Explore the material:
a: Decide whether each statement below agrees with the passage on Skredshol: (i) Skredshol was first mentioned in existing historical records in 1403; (ii) 94 ha of the farm's total area was used for farming; (iii) Brockenhuus bought Skredshol from Løwenhielm. Answer yes or no for each, and quote the deciding words of the passage.
b: Output everything in the passage on Skredshol from "Village in Ringsaker" down to "ha for forestry.", copied word for word.
Passage for review below:
Village in Ringsaker Municipality, Norway

Skredshol is a large farm located in Ringsaker Municipality in Innlandet county, Norway. It lies on the Nes peninsula which extends into Mjøsa, Norway's largest lake. The farm was once a noble-seat farm (setegård). The farm's main building is protected as a historically significant residence. The farm had a total area of 202.6 ha, with 73.3 ha used for farming and 94 ha for forestry.

==History==
Historically, as a setegård, it was exempt from taxes and tithe. It was first mentioned in existing historical records in 1403. The farm was owned by Norway’s Reich Chancellor Jens Bjelke and subsequently by his son, Jørgen Bjelke. In 1682, Skredshol was sold by Jørgen Bjelke (then Deputy Governor-General of Norway, a Lieutenant General in the Norwegian Army, and sheriff for Bratsberg) to his brother-in-law, Hans von Løwenhielm. Two years later, Caspar Christopher Brockenhuus became the owner. Since Brockenhuus was married to the daughter of Løwenhielm he received Skredshol farm and Hovinsholm farm as gifts from his father-in-law. Brockenhuus, who was colonel in the Oppland Infantry Regiment, had previously purchased Tjerne farm from Jørgen Bjelke; so from the 1680s Brockenhuus owned these three major Hedmark farms.
End of Passage for review.
Provided data below:
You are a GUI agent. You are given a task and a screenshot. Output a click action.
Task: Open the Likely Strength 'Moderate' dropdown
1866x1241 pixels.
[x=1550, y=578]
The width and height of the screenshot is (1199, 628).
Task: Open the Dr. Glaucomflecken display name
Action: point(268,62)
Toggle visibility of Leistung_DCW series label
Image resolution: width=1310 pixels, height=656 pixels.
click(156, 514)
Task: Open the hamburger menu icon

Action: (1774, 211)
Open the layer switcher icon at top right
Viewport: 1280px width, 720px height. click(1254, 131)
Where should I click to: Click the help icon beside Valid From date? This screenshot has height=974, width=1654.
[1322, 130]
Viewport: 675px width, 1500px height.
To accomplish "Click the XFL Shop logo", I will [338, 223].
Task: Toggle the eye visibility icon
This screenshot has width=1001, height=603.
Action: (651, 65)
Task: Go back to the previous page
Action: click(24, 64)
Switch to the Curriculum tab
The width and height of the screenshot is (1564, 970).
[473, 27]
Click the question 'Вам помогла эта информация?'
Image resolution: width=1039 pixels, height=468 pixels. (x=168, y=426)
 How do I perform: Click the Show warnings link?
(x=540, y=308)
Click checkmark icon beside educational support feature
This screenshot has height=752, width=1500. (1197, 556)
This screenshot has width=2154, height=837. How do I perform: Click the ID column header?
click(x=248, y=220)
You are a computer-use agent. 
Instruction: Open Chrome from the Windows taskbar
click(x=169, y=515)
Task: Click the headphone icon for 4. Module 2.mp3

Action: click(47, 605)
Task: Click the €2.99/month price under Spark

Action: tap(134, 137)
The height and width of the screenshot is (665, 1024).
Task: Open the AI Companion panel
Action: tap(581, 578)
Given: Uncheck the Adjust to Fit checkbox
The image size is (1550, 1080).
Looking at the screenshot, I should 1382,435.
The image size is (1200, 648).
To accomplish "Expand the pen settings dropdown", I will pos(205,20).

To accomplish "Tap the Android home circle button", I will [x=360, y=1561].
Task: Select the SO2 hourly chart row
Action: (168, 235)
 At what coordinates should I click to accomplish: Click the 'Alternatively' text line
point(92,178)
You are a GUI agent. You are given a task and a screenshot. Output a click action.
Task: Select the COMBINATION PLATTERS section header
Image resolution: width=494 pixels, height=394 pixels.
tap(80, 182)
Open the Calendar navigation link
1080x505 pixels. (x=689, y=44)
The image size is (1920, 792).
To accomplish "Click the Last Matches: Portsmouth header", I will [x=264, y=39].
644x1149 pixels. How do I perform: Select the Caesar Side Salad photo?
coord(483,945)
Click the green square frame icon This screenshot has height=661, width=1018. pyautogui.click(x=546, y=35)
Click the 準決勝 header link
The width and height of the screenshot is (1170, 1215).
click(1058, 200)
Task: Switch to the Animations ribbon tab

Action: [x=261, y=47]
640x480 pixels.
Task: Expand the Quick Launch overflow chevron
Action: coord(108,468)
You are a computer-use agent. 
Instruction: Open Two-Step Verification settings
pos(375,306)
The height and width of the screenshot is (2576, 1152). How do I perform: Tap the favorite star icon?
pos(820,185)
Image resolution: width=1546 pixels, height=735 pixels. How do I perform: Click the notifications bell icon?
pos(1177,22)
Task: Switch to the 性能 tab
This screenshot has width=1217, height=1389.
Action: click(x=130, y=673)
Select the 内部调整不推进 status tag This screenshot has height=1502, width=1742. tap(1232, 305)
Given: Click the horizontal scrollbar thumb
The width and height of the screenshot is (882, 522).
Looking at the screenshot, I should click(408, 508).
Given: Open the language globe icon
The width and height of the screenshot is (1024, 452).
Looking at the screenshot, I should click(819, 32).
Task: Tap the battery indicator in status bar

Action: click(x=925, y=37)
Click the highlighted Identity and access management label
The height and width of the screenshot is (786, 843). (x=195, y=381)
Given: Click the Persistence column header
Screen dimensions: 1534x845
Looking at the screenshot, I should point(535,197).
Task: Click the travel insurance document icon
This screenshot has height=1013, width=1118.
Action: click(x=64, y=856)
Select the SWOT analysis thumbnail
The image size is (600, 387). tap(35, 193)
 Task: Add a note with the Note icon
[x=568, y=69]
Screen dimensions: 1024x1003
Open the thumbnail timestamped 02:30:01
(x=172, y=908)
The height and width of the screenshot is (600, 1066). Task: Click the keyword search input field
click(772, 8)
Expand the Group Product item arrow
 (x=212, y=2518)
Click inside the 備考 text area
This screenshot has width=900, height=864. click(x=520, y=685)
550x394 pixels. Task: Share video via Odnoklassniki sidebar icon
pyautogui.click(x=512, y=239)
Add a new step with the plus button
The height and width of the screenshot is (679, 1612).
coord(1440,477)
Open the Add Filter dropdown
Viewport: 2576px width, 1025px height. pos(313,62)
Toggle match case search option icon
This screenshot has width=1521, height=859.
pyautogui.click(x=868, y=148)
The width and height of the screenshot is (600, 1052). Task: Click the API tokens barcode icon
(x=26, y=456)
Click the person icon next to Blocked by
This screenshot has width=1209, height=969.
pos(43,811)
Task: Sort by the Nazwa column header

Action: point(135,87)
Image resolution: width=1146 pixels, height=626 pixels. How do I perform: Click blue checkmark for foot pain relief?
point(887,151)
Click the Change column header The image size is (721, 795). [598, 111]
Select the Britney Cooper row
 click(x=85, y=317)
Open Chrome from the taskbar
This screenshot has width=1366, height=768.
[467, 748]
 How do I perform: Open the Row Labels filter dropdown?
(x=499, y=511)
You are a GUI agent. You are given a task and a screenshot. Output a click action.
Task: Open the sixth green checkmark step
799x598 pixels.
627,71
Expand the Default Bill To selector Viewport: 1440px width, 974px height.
End of Provided data.
Exercise results:
a:
(i) Yes: "It was first mentioned in existing historical records in 1403."
(ii) No: "with 73.3 ha used for farming and 94 ha for forestry."
(iii) No: "he received Skredshol farm and Hovinsholm farm as gifts from his father-in-law."

b:
Village in Ringsaker Municipality, Norway

Skredshol is a large farm located in Ringsaker Municipality in Innlandet county, Norway. It lies on the Nes peninsula which extends into Mjøsa, Norway's largest lake. The farm was once a noble-seat farm (setegård). The farm's main building is protected as a historically significant residence. The farm had a total area of 202.6 ha, with 73.3 ha used for farming and 94 ha for forestry.